Correlation of Serum Neuron-Specific Enolase, Angiopoietin-1, and Angiopoietin-Like Protein-3 With Disease Severity and Their Prognostic Value in Patients With Cerebral Infarction

  • 摘要:
    目的 探讨血清神经元特异性烯醇化酶(neuron-specific enolase, NSE)、血管生成素-1(angiopoietin-1, Ang-1)、血管生成素样蛋白-3(angiopoietin-like protein-3, ANGPTL3)与脑梗死患者病情严重程度及预后的相关性。
    方法 选取江西省九江市第一人民医院神经内科2022年2月–2024年5月收治的510例脑梗死患者,根据病情严重程度将其分为轻症组(n=192)、中症组(n=215)、重症组(n=103),经治疗后再分为预后良好组(n=384)、预后不良组(n=126),同期选121例健康人群作为对照组(n=121)。检测所有患者入院时血清NSE、Ang-1、ANGPTL3水平,分析三者与脑梗死患者病情严重程度的相关性,并采用ROC曲线分析三者及联合对脑梗死患者预后不良的预测价值。
    结果 重症组患者血清NSE、ANGPTL3高于中症组与轻症组,而血清Ang-1则低于中症组与轻症组(P均<0.05);Spearman相关性显示,血清NSE、ANGPTL3与脑梗死患者病情严重程度呈正相关关系(r=0.179、0.313;P<0.05),血清Ang-1与其呈负相关关系(r=-0.187;P<0.05);观察预后发现,预后不良组患者血清NSE、ANGPTL3高于预后良好组,血清Ang-1低于预后良好组(P均<0.05);经logistic多因素回归分析得出,血清NSE(OR=1.228,95%CI:1.146~1.316)、Ang-1(OR=0.059,95%CI:0.020~0.178)、ANGPTL3(OR=1.334,95%CI:1.256~1.417)均是影响脑梗死患者预后的主要因素(P均<0.05);利用ROC曲线评估发现,血清NSE、Ang-1、ANGPTL3三者联合的AUC为0.904(0.871~0.936),敏感度、特异度为79.40%、89.60%。Hosmer-Lemeshow结果:χ2=7.423,P=0.492,模型预测效能较高。
    结论 血清NSE、ANGPTL3水平高及Ang-1水平低与脑梗死病情严重程度及预后紧密相关,临床关注三者水平变化对患者的治疗有一定指导意义。

     

    Abstract:
    Objective To investigate the association between the disease severity and prognosis of cerebral infarction patients and serum levels of neuron-specific enolase (NSE), angiopoietin-1 (Ang-1), and angiopoietin-like protein-3 (ANGPTL3).
    Methods A total of 510 patients with cerebral infarction admitted to the Department of Neurology, the First People's Hospital of Jiujiang City, Jiangxi Province between February 2022 and May 2024 were enrolled. According to their disease severity, the patients were divided into a mild group (n = 192), a moderate group (n = 215), and a severe group (n = 103). After treatment, the patients were further divided into a good prognosis group (n = 384) and a poor prognosis group (n = 126). During the same period, 121 healthy individuals were included as a control group. During the same period, 121 healthy individuals were included in a control group. Serum levels of NSE, Ang-1, and ANGPTL3 of all patients were measured upon admission.

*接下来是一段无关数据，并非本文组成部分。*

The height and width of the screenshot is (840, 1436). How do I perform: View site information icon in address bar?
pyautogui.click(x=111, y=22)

The correlations between these biomarkers and disease severity were analyzed. The predictive value of each biomarker alone and that of the 3 biomarkers in combination for poor prognosis in patients with cerebral infarction were assessed using receiver operating characteristic (ROC) curves.
    Results Serum NSE and ANGPTL3 levels in the severe group were significantly higher than those in the moderate and mild groups, whereas the serum Ang-1 levels in the severe group were significantly lower than those in the moderate and mild groups (all P < 0.05). Spearman correlation analysis showed that serum NSE and ANGPTL3 levels were positively correlated with disease severity (r = 0.179 and 0.313, respectively, P < 0.05), while serum Ang-1 levels were negatively correlated with disease severity (r = -0.187, P < 0.05). Prognostic analysis revealed that serum NSE and ANGPTL3 levels were higher, while serum Ang-1 levels were lower, in the poor prognosis group compared with the good prognosis group (all P < 0.05). Multivariate logistic regression revealed that serum levels of NSE (odds ratio OR = 1.228, 95% CI: 1.146-1.316), Ang-1 (OR = 0.059, 95% CI: 0.020-0.178), and ANGPTL3 (OR = 1.334, 95% CI: 1.256-1.417) were major factors associated with prognosis in patients with cerebral infarction (all P < 0.05). ROC curves showed that serum NSE, Ang-1, and ANGPTL3 levels in combination yielded an area under the curve (AUC) of 0.904 (95% CI: 0.871-0.936), with a sensitivity of 79.40% and a specificity of 89.60%. The Hosmer–Lemeshow test of the model showed a good predictive performance (χ2 = 7.423, P = 0.492).
    Conclusion The severity and prognosis of cerebral infarction patients are strongly correlated with high serum NSE and ANGPTL3 levels and low Ang-1 levels. Monitoring changes in these 3 biomarkers may inform clinical treatment of patients with cerebral infarction.